§ **STORED DATA**
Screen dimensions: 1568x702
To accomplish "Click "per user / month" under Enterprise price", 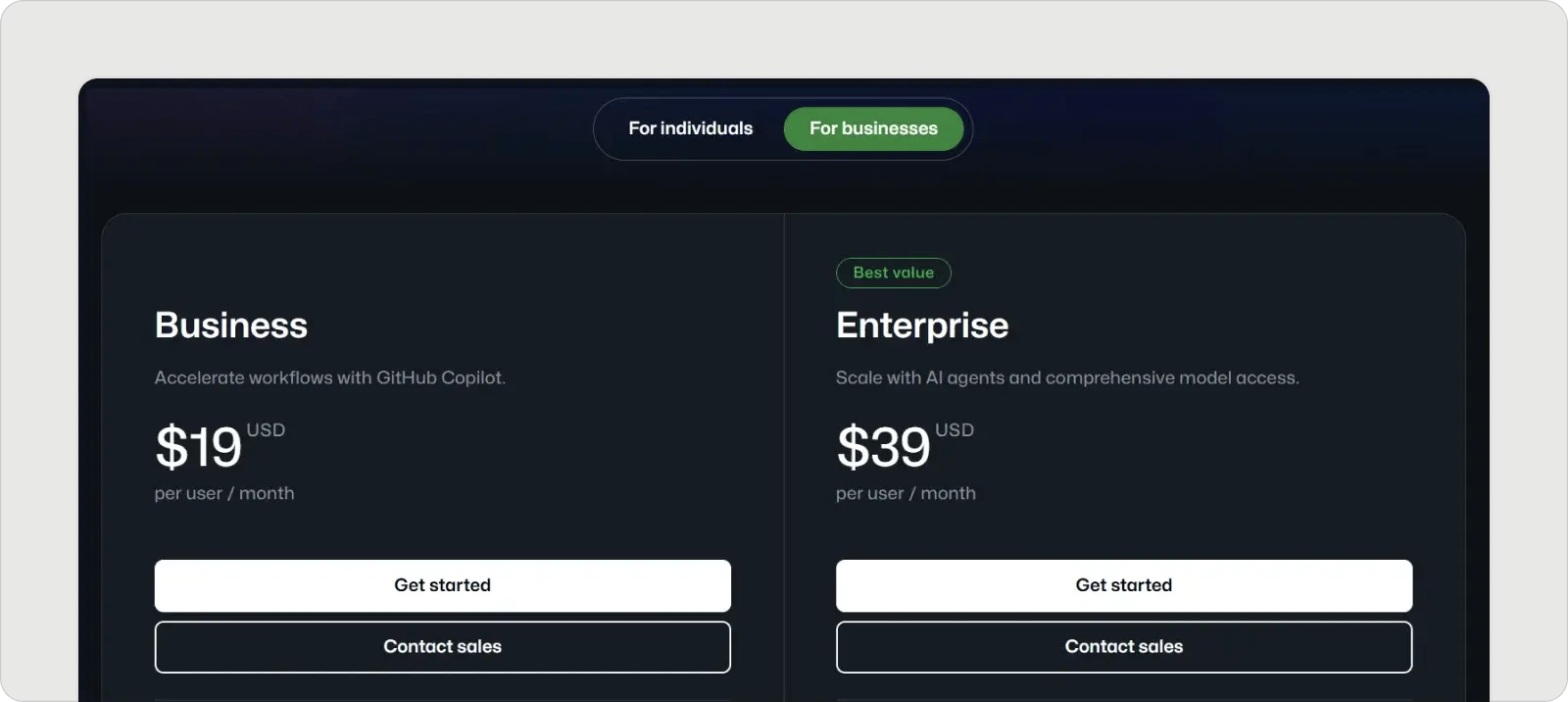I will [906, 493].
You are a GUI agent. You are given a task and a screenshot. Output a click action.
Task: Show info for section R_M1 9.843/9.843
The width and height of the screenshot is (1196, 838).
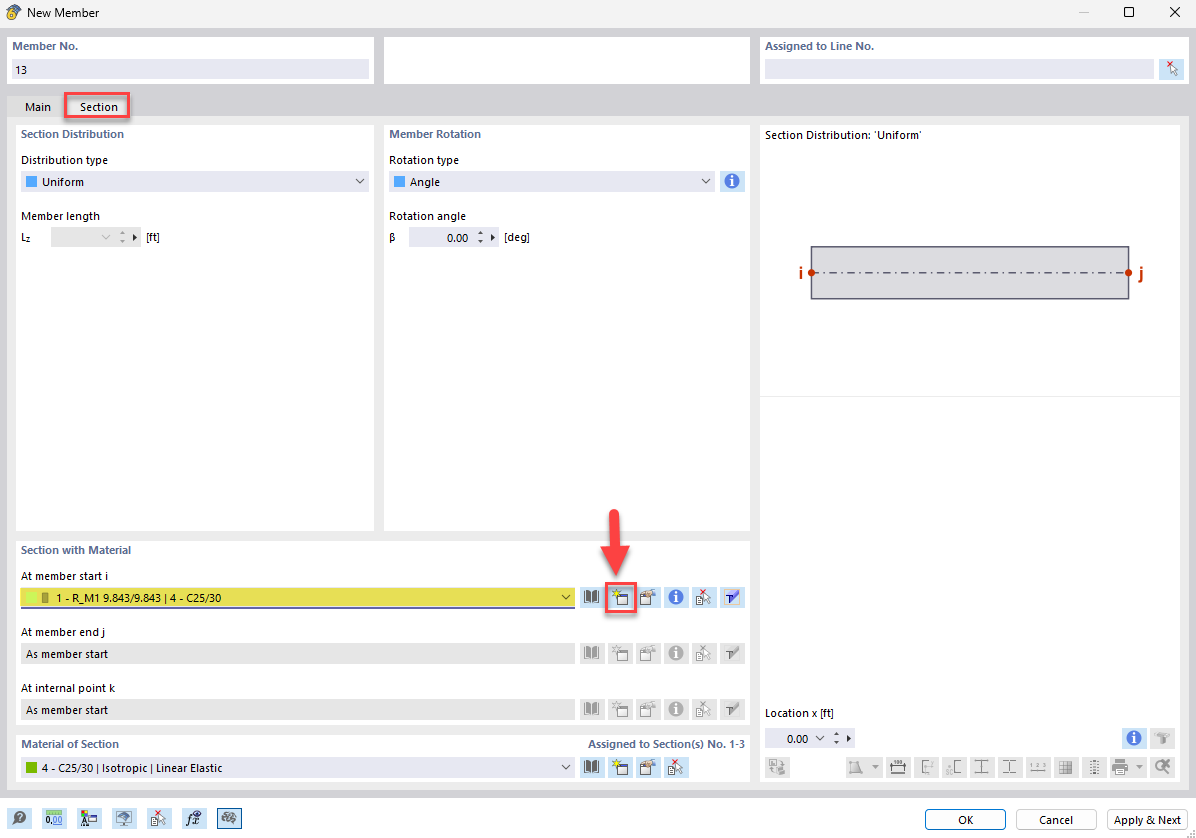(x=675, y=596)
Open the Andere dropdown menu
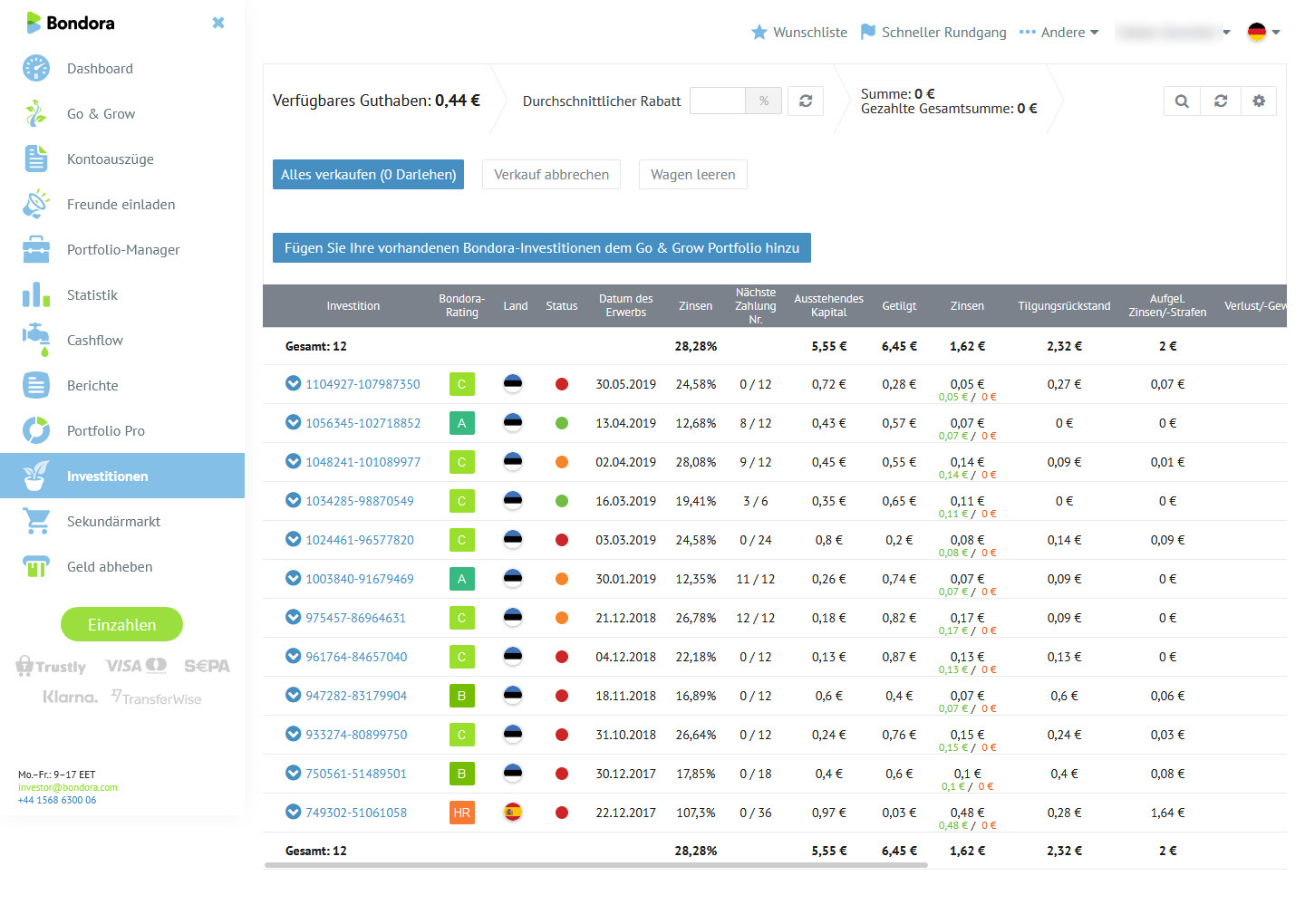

§ **TO DO**
Starting at the line that holds "You are a GUI", reproduce each line through the last one of the listing, and nothing more; the pictures stay out.

§ **RESPONSE TO THE TASK**
You are a GUI agent. You are given a task and a screenshot. Output a click action.
Task: Show info for section R_M1 9.843/9.843
The width and height of the screenshot is (1196, 838).
(x=675, y=596)
Open the Andere dropdown menu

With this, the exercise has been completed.